In what has become a ritual of sorts we paid a visit to M.A.D. Gallery Geneva last week. Usually the visit is after SIHH, but this year, it was on the Sunday before the start of the fair, at which MB&F made their maiden appearance as an exhibitor along with eight other small and/ or independent brands.
MB&F have stated that one of Sherman’s two goals in life is to make people smile, and judging from the responses of those who were at the Gallery at the same time as we were, he succeeded. Cute as a button and with some heft, but small enough to cradle in your hands and take away with you.
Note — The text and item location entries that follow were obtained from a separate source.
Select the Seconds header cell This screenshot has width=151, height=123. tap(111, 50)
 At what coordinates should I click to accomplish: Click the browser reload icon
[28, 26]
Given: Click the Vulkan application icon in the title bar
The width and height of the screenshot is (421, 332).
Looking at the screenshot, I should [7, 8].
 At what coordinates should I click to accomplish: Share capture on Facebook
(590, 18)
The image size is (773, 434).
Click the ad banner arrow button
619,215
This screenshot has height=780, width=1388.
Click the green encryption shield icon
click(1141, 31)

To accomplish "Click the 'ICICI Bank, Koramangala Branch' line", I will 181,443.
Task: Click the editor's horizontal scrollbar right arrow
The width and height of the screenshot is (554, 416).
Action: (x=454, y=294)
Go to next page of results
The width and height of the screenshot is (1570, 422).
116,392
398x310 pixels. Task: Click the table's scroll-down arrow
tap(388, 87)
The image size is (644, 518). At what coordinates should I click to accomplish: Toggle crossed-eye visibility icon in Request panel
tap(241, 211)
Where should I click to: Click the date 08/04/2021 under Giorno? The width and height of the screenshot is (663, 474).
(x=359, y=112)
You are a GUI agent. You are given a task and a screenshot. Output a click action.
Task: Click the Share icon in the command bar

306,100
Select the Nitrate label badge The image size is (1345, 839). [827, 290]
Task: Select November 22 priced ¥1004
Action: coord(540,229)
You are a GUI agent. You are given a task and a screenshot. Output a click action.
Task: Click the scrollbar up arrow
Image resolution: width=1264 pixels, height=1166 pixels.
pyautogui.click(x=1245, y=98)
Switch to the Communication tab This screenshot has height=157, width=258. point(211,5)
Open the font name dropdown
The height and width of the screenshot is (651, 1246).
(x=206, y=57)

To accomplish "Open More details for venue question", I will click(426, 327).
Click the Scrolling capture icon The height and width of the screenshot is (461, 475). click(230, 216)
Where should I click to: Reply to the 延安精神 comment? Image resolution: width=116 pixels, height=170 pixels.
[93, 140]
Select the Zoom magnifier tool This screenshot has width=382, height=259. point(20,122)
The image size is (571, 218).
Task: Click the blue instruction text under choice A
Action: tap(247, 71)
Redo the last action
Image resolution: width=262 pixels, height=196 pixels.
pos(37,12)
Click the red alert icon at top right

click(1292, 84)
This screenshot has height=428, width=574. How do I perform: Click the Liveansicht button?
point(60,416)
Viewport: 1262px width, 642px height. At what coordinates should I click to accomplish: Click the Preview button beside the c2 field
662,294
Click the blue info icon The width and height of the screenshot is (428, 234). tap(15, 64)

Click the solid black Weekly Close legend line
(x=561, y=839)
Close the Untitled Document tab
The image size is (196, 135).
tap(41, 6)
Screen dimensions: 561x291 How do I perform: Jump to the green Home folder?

Buckets of personality, like Melchior.
Sherman is also a clock, lest we forget this.
Conceived and developed by Max Büsser/ MB&F and engineered and by L’Epée 1839, with whom they have partnered for a number of pieces now, his clock bits are based on a L’Epée 1839 in-line eight-day movement with 18,000BPH. You wind him via a key in his back, which is also where you set the time.
Sherman’s mainspring barrel bridge extends down to support his tracks, movement spacers act as shoulders for the arms, and his eyes are bolt heads supporting the regulator. The movement plates and bridges of the clock also make up his skeleton and body.
Inside the mineral glass dome of Sherman’s head is his regulator. Sherman’s arms are articulated and his hands used to hold items. His rubber caterpillar tracks are functional. I know because I spent some time moving him about…
To be available in limited editions of 200 palladium-plated, 200 gilded and 50 diamond-set gilded (735 VVS diamonds around the eyes/ hour markers/ head) versions, Sherman weighs 0.9kg and measures 143mm x 109mm x 80mm. We saw the gilt version at SIHH and would vote for the palladium-plated version.